Friday, March 7, 2008

Behold! The Horsemen of the Apocalypse – The Hold Steady!

So, last week I go to watch The Hold Steady with my Uncle Pat. This is the guy who introduced me to my favourite bands - The Doors, The Clash and Joy Division to name three. He's seen them all. And now he wants to see The Hold Steady. At first I'll admit I was a little coy. I'm not too keen on their music but I'm thinking 'hey my Uncle's done enough for me why not give a little back.' So I go.

I immediately regret my decision when the first thing he says when we enter the auditorium is ‘let’s go down the front!’ My uncle is in his forties. I’m in my twenties and he wants to go down the front. I realised then that the flask of milky tea and the Tupperware box of shortbread wouldn’t be needed and I rued my visit to Waitrose. We were going down the front whether I liked it or not. My uncle’s life depended on it even if his nephew’s sanity was at stake.

Once there I was surprisingly proved wrong. The first band, The Haze, from Glasgow encourage a small number of early crowd dwellers to the front but so far this is an experience I’m quite enjoying. The music is practically intravenous, I can feel the phlegm in my face and there’s an immediacy I haven’t felt in years – the last time I stood with my toes to the bottom of the stage was when Pete Doherty was clean…yes that long!

The second band, a young outfit called The Bombay Bicycle Club step up onto the plinth and now I’m really loving it. Their guitar playing is like Bernard Sumner and co and the lead singer is so close I can count his blackheads. This is great. I can’t believe how young I look and feel. I’m tempted to hug my uncle but one glance tells me he’s on another planet and at this rate I’m going to be joining him there any sec…

Oh my god my spine! I’m squashed against the railings like an American policeman’s administrating a frisk his superiors would be proud of. The band aren’t even on the stage and I feel like a sardine. And then it relaxes. The surge has ended and I can rest easy once again. I convince myself it was just a rare moment of panic from a normally rational crowd. The lights dim. The Hold Steady arrive on stage. And my backbone is broken in two.

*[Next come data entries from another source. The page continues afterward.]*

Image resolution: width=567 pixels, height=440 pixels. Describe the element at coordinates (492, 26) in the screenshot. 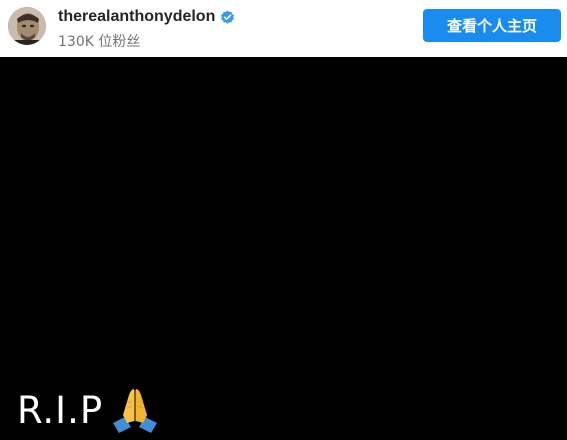

I see `view-profile-button: 查看个人主页` at that location.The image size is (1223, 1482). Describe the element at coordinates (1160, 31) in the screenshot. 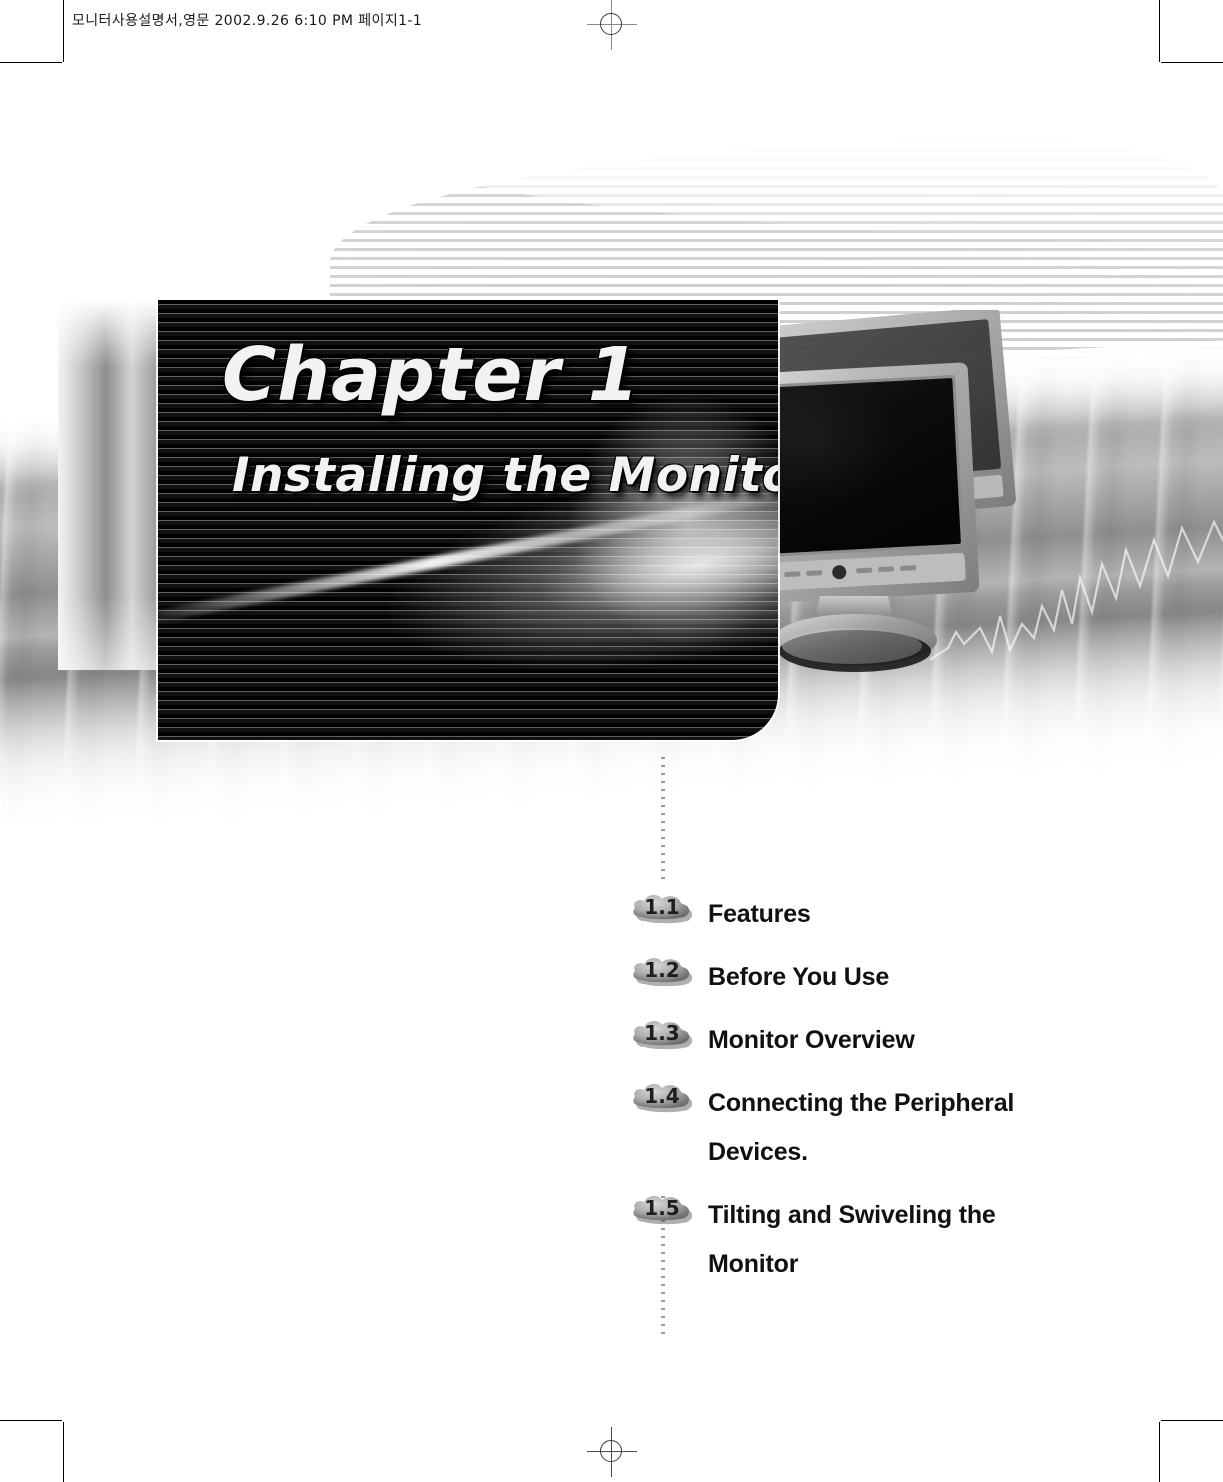

I see `crop-mark-top-right-vertical` at that location.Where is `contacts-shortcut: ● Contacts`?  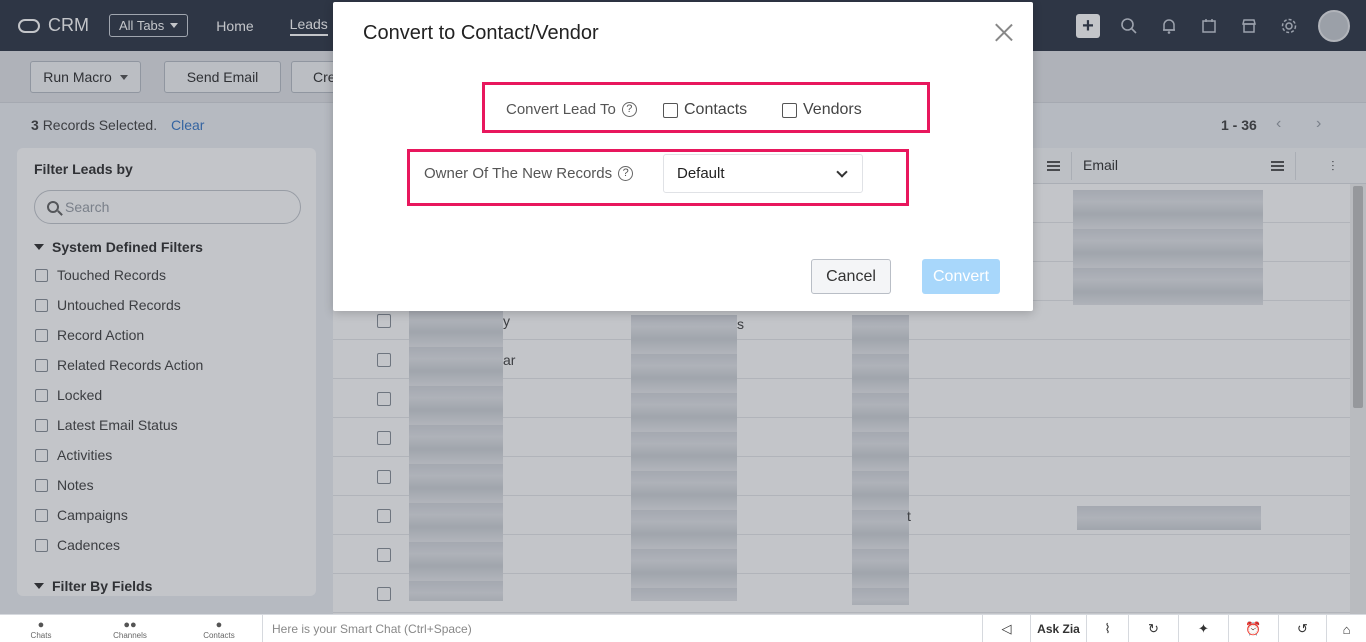 contacts-shortcut: ● Contacts is located at coordinates (219, 630).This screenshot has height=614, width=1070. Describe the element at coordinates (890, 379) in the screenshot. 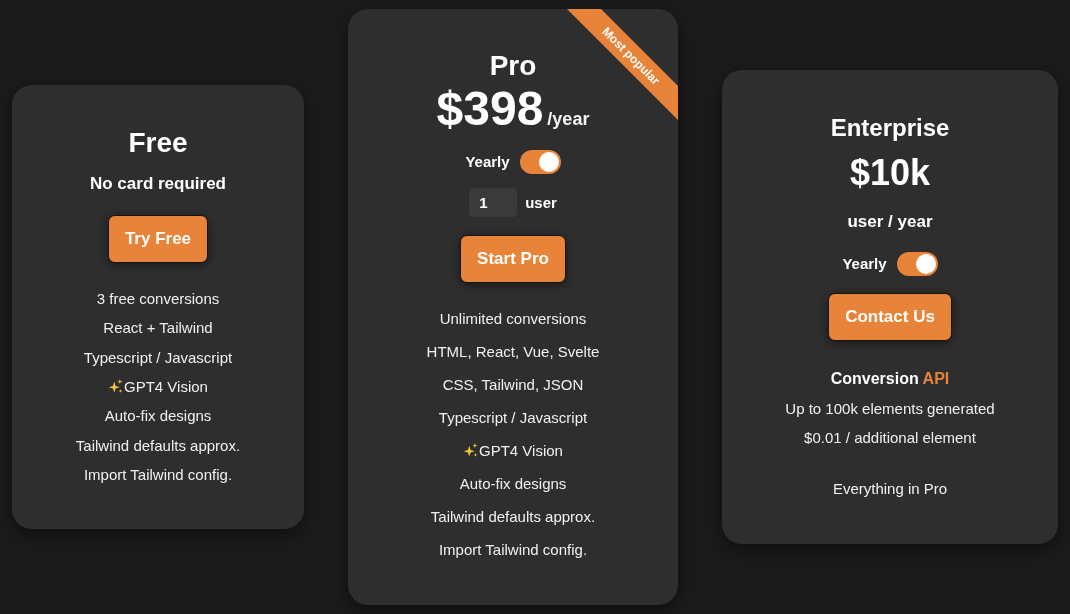

I see `api-heading: Conversion API` at that location.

By the third song my uncle asks if I want to go back but I grit my teeth and smile to let him know I’m OK when beneath this veneer of nicety I'm living in fear of being trampled on, crushed against metal and sodomized in synchronisation. The Hold Steady have brought hell to London and I’m Satan’s first victim. There’s an elbow in my ribs, a groin in my backside and a hand on my arm. And now I feel old. Old. Old. I’m reaching for my flask but it’s leaked and all the shortbreads have been smashed to smithereens…oh the morality of man! This crowd is completely without reason. I’m witnessing the end of our species. This is anarchy. This is the end. This is violation. Breathe I tell myself it can’t last forever. I grip the railing. The lead singer can see I’m in pain. I’m thinking about stopping the concert, turning around and saying: ‘now I don’t want to rain on your parade but could you all just take one step back. Please?’

But I don’t. I’m British so I just smile and enjoy the agony. That is what I’m programmed to do. And when the end comes it washes over me like an orgasm. I have survived. Praise the lord I’m alive! My Uncle smiles at me. ‘Did you enjoy that?’ he asks. ‘Yes’ I reply cradling my rucksack. ‘Very much so indeed.’